======== Source extract

The person

One of my favorite books on identity is written by Amartya Sen (2007). He described in detail the many different affiliations one has, and their constant competition to be the dominant characteristic. In the three decades that I have walked the earth, I too have ruminated upon the very issue. Since this page's intention is to inform you, the reader, of my personhood, I think it is only fair to outline my own examination of the self.

A foreigner

I have always been a foreigner, it does not a brag make, far from that, it is at times a symbol of shame. I wore my almond-shaped eyes and langsat-colored skin as a banner of my differentness from everyone else. Teng lang, the people of Tang, was the word my grandmother used to describe us. Although we emigrated to Indonesia quite recently, the borrowed term from the Hokkien who had been in the country much longer is still the closest description of our shared identity: A foreigner.

================
======== Extracted entries

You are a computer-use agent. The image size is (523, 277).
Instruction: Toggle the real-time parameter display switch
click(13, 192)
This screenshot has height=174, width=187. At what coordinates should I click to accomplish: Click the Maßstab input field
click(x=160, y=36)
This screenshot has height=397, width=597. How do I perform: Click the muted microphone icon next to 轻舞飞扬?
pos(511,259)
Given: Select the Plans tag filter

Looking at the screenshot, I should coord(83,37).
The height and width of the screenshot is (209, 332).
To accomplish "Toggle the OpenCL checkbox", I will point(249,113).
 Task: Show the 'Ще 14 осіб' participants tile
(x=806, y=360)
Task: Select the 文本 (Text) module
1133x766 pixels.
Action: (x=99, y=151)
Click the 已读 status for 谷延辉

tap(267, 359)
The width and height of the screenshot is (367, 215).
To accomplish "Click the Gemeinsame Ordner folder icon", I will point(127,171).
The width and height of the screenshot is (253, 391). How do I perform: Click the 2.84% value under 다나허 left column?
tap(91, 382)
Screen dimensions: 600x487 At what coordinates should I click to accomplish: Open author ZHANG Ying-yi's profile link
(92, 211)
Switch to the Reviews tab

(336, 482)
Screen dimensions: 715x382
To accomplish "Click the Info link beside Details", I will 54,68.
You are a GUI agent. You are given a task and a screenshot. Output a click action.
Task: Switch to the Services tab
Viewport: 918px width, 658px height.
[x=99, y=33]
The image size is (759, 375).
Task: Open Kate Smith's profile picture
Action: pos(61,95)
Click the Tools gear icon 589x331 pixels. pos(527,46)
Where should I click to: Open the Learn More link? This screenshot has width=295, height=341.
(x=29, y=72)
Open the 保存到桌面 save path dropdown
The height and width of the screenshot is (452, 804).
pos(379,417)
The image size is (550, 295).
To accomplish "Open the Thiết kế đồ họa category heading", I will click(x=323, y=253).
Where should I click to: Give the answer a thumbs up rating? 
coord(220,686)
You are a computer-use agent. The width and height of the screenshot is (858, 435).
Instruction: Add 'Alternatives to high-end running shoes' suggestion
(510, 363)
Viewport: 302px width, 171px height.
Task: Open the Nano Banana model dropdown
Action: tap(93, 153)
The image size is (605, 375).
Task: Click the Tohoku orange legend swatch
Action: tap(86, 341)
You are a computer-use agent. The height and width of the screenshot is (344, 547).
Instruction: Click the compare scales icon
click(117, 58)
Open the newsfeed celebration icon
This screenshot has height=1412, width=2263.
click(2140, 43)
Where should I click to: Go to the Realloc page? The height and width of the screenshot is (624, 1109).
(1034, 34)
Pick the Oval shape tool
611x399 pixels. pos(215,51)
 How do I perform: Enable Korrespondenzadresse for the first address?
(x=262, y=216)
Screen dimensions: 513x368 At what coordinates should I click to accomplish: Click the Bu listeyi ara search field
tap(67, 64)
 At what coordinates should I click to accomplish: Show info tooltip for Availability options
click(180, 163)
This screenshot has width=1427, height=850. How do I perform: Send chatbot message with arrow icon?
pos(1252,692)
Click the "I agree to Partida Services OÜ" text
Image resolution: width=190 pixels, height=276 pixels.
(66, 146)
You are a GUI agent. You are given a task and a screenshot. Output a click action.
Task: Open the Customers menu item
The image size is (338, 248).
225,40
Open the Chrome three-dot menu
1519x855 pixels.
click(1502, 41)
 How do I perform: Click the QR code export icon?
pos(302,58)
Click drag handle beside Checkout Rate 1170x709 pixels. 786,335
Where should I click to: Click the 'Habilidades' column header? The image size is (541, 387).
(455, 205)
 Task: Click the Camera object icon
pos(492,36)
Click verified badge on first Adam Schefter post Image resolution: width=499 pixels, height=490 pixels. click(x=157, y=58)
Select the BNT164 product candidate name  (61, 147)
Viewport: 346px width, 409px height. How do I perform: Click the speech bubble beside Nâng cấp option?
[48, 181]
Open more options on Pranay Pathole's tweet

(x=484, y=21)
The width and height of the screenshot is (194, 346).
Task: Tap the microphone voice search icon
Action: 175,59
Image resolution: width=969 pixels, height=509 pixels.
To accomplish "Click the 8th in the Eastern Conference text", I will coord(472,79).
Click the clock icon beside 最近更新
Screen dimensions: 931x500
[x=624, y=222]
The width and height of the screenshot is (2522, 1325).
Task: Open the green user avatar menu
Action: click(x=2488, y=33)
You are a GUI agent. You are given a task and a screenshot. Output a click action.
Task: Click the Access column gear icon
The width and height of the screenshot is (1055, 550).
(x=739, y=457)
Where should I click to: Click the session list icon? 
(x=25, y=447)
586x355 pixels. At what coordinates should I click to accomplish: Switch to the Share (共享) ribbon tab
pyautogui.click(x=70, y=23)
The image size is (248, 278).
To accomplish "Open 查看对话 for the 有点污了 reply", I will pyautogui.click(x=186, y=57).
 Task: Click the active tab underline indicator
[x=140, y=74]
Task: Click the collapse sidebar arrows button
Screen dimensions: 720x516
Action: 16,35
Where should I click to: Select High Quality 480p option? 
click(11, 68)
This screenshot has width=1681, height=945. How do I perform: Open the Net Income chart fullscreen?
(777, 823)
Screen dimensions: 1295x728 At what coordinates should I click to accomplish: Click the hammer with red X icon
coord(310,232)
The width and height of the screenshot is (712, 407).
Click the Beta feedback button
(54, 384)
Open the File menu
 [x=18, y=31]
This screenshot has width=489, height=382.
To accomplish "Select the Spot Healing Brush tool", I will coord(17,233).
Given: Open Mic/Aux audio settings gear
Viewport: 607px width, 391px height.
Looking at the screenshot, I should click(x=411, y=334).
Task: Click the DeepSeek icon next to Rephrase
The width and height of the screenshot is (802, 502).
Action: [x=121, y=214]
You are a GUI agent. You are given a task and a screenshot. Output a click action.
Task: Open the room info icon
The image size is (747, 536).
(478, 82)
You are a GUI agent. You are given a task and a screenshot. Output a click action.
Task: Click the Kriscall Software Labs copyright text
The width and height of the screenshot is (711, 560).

================

Carry on the personal essay about identity and being a foreigner, picking up right after its final sentence.

# Output of the exercise:
My early years were spent in the heart of the Moluccan archipelago, where one subsisted on the bounty of the sea and was raised with songs of the waves and gulls. I was born in a house in front of a busy port to a sailor and a homemaker in a Chinese Indonesian household of Cantonese and Teochew descent. In my fourth year, my father was assigned to start a new venture in Sorong, Papua. We sailed to follow him on this ordeal that fell through pretty instantaneously. By then, I was the first of four children and three who survived infancy. In my eighth year, a religious riot erupted in my hometown Ambon (later known as the Moluccan sectarian riot), and I became a refugee. My insistence on going to school almost cost me and my father our life. Months after he adorned his temple with a purple band, a declaration of neutrality, while fashioning a flare gun and a sharpened bamboo in order to keep us safe, that was the night he decided that it was time we leave. We joined an army of refugees by sleeping in a family van and sitting by the water while my father ventured in an attempt to secure tickets for our safe passage. I spent the remainder of my primary education in Makassar under the tutelage of strict Catholic disciplines under the congregation of Sisters of JMJ before my family decided to transfer our family to Surabaya. We made our home there, where my scientific curiosity bloomed, and I promised myself that one day I would be a farmer. Unfortunately, a month after I turned 16, my father passed. I became the ward of my father's clan in Jakarta, where I was sent to study management, which was hoped to provide me with a suitable marriage, and where would live for the next 8 years.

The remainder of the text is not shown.